Altogether, 476 programs face cuts if the 2006 budget estimates are adjusted for inflation, 56 are frozen, and 61 get spending hikes. Looking at unadjusted dollars, 329 get cuts, or about half of the total. That compares with about 20 to 30 percent of agencies that have faced cuts between 1999 and 2005, Krumbhaar notes.
Drafting of the 2006 budget will get serious later this year and it will be made public in February 2005, after the election. It promises to be an impressive fight because large parts of the budget, effectively off limits to the deficit-cutters, are growing.
For example: Last week's estimates by the Congressional Budget Office put gross interest on the national debt at $691 billion in 2014, up from $322 billion this year. These payments on debt are mandatory. That increase reflects growth in gross public debt from $7.4 trillion this year to $13.3 trillion in 2014. In the same period, spending on Social Security and Medicare will soar.
Some conservatives welcome the pressure put on discretionary spending.
"There will be more restraint in the next few years than in the last few years," says Chris Edwards, an economist at the Cato Institute, a libertarian think tank in Washington seeking smaller government.
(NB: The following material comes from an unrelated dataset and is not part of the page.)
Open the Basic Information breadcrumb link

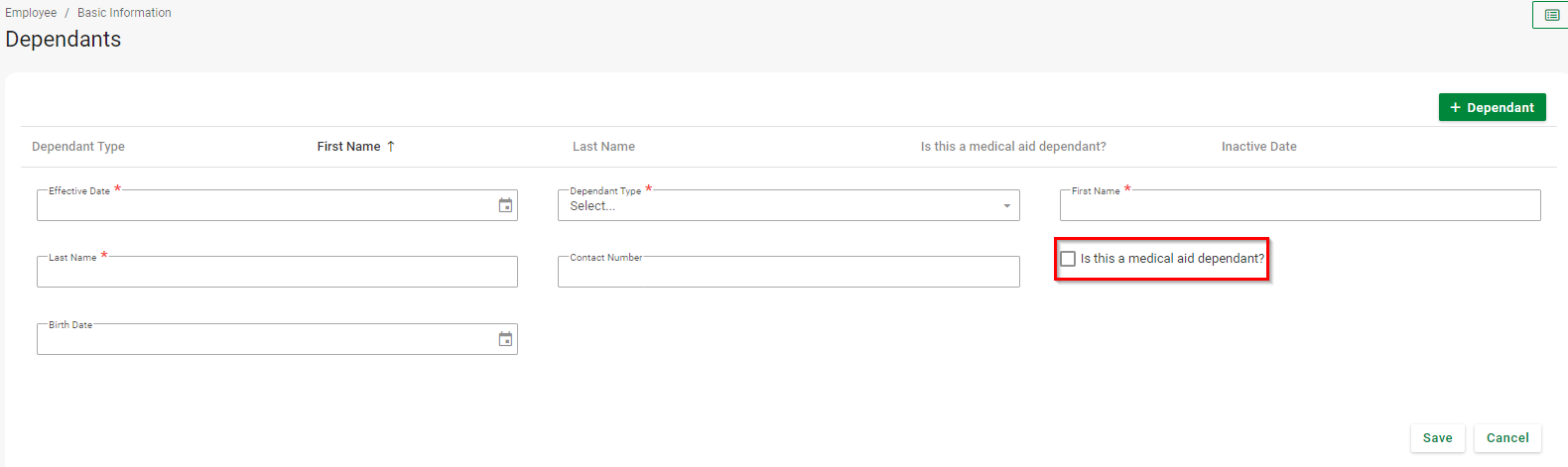[124, 13]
He hopes deficit pressure will force the administration and Congress to attempt to eliminate "waste, fraud, and abuse."
Mr. Edwards urges reducing $300 billion from $2.3 trillion in federal outlays - including cutting defense, abolishing the Education Department, and privatizing the postal service, Amtrak, and the National Aeronautics and Space Administration.
But deficits don't always lead to cuts.
"It's not clear as a practical matter that deficits have much impact on spending," says Charles Davenport, a law professor at Rutgers University, Newark. Under Bush, federal spending has grown decidedly; he has never vetoed a spending bill; and the White House tends to put a spin on deficits as "good" to boost the economy.
Senator Kerry proposes repealing the Bush tax cuts for those making $200,000 a year or more. But his spending proposals, including more health coverage, will at least use up extra revenues from that plan.
"There is no discipline on this [deficit] issue," says Professor Davenport. When Bush says tax cuts will give you your money back, what he really means is your grandchildren's money - because they will have to deal with the federal debts.